Exercise text
···

Help--trapped in a fishless, planted cycle!

  • Get the NEW AquariaCentral iOS app --> http://itunes.apple.com/app/id1227181058 // Android version will be out soon!

Roan Art

AC Members
Oct 7, 2005
5,387
0
0
63
Northern VA
bowheads.org
mishi8 is correct. Get a hold of a KH/GH test kit and we need to know what your pH is. If your pH has crashed then your cycle will stall indefinitely.

Planted -- you might want to ask the guys in the Plants Forum for further advice.

Roan
 

carpguy

lots of small fish
Jul 15, 2002
1,115
0
0
nyc
Visit site
A 'silent cycle' isn't really a cycle. Or at least not the traditional kind. Normally 'establishing a cycle' means getting a colony of bacteria up and running to process nitrogen-waste from the fish.

In a planted tank, you may never get a colony up and running because the plants hoover up all the nitrogen before the bacteria can get to it. Plants turn the nitrogen into more plant. The amount of nitrogen they're going to pull out of the tank is directly related to the amount of new plant in the tank. Slow growing lowlight plants may not be sufficient for a true 'silent cycle'. You need to find something fast growing in there to go that route. You want to get a healthy tank of plants underway (established) and then start slowly adding fish: there should never be much detectable ammonia in the tank.

···

Records provided
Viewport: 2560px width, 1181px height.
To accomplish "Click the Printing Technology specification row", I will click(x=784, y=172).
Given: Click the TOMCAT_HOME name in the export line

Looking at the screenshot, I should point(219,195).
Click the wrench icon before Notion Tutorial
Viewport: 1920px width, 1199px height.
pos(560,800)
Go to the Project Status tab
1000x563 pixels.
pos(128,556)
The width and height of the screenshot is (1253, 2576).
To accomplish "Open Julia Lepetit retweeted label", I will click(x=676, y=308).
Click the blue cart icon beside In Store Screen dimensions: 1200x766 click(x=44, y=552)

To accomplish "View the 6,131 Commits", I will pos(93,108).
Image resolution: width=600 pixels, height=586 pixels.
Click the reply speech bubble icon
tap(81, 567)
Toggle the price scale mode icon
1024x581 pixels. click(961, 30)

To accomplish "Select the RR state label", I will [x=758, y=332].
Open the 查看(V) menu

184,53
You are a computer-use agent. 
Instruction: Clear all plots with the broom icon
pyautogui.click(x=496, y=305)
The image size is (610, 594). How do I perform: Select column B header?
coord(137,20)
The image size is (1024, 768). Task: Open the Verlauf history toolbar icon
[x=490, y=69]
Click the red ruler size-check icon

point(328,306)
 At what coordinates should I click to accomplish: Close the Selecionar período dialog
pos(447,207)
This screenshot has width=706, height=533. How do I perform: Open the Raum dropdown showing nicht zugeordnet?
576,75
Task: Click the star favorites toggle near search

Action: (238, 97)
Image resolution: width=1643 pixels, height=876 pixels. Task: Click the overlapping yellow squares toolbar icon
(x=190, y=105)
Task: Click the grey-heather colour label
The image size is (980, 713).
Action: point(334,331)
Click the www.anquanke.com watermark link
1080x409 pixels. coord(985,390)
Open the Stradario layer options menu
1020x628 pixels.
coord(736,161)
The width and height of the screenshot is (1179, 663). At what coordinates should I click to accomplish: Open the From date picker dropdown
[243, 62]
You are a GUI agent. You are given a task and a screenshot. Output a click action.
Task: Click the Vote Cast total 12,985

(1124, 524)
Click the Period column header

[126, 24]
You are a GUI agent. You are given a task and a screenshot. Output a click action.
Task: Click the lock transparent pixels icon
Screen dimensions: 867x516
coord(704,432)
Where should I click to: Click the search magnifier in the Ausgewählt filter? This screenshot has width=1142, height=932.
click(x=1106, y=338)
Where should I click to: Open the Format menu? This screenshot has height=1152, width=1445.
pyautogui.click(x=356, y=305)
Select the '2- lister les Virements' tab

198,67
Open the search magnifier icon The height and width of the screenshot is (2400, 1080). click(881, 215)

···

To do
From the forum thread above about cycling a planted tank, return the passage starting at "In a planted" and ending at "ammonia in the tank.", copied word for word.

Answer space
In a planted tank, you may never get a colony up and running because the plants hoover up all the nitrogen before the bacteria can get to it. Plants turn the nitrogen into more plant. The amount of nitrogen they're going to pull out of the tank is directly related to the amount of new plant in the tank. Slow growing lowlight plants may not be sufficient for a true 'silent cycle'. You need to find something fast growing in there to go that route. You want to get a healthy tank of plants underway (established) and then start slowly adding fish: there should never be much detectable ammonia in the tank.